5.2 Average Line Length Comparison

# Summary statistics for line lengths
length_summary <- length_data %>%
  group_by(Source) %>%
  summarise(
    Min = min(Length),
    Q1 = quantile(Length, 0.25),
    Median = median(Length),
    Q3 = quantile(Length, 0.75),
    Max = max(Length),
    Mean = round(mean(Length), 1)
  )

kable(length_summary, 
      caption = "Line Length Statistics by Source")

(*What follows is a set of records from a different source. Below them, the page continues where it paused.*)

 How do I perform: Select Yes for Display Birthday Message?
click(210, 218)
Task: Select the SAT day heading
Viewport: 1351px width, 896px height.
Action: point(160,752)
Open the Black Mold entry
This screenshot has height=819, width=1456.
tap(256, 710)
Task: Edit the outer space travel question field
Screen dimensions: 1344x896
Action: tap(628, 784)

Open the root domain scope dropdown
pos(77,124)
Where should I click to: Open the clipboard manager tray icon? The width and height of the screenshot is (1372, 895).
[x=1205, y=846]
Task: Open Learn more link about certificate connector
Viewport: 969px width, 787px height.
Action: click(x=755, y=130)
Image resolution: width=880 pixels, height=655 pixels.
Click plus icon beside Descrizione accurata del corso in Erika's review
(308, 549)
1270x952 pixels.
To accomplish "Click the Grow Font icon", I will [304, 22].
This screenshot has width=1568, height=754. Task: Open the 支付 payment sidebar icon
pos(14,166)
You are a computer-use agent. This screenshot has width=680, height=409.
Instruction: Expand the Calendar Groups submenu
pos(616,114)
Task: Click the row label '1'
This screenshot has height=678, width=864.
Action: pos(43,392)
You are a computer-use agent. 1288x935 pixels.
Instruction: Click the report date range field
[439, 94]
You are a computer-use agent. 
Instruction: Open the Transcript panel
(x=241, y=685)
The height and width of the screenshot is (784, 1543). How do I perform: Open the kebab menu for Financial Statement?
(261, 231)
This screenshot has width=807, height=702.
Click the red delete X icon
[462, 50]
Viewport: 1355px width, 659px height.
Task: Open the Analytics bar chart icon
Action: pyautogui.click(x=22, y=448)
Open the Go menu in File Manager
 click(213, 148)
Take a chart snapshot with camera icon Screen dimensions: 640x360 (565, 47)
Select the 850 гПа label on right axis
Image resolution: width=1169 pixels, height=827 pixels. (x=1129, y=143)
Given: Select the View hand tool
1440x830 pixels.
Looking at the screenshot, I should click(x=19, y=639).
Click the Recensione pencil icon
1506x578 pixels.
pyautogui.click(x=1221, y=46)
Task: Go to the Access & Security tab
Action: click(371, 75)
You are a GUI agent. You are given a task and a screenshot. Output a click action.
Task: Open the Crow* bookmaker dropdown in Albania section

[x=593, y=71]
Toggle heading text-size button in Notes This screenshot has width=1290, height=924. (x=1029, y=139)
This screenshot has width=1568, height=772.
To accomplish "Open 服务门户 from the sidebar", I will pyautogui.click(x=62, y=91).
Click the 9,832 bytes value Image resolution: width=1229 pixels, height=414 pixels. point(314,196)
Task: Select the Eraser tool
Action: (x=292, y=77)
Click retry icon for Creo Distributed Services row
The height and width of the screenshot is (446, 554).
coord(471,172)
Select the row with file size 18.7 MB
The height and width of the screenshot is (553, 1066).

Line Length Statistics by Source
Source	Min	Q1	Median	Q3	Max	Mean
Blogs	1	42	150	321	4904	222.0
News	1	104	178	259	1684	192.6
Twitter	3	34	61	95	140	65.2

# Box plot of line lengths
ggplot(length_data, aes(x = Source, y = Length, fill = Source)) +
  geom_boxplot(alpha = 0.8) +
  labs(title = "Distribution of Line Lengths by Source",
       y = "Characters per Line",
       x = "Data Source") +
  theme_minimal() +
  scale_fill_brewer(type = "qual", palette = "Set1") +
  theme(legend.position = "none")

6. Key Findings and Implications

6.1 Data Characteristics Summary

Based on our exploratory analysis, we’ve identified several key characteristics:

File Sizes: The datasets vary significantly in size, with blogs typically containing longer texts than Twitter posts
Vocabulary: All sources share common English words, but each has unique characteristics
Text Length: Twitter has natural length constraints, while blogs and news can be much longer
Word Frequency: Common function words (the, and, to, of) dominate across all sources

6.2 Implications for Prediction Model

These findings inform our modeling approach:

Sampling Strategy: Use proportional sampling to maintain source diversity
Text Processing: Account for different text length patterns
N-gram Selection: Focus on 2-4 gram models based on word frequency patterns
Smoothing: Implement backoff strategies for unseen word combinations

6.3 Data Quality Assessment

The analysis reveals: - High-quality text data suitable for language modeling - Sufficient vocabulary diversity for robust predictions - Natural language patterns consistent across sources - Manageable data size for efficient processing

7. Next Steps

Based on this exploratory analysis, the next steps for building the prediction model include:

Data Preprocessing: Implement comprehensive text cleaning and normalization
N-gram Model Building: Create unigram through 4-gram frequency tables
Smoothing Implementation: Apply Katz backoff or similar smoothing techniques
Model Evaluation: Test prediction accuracy and response time
Application Development: Build user-friendly Shiny interface

This report provides a comprehensive exploratory analysis of the text mining dataset for next word prediction. The findings support the development of an effective prediction algorithm that can provide contextually relevant word suggestions.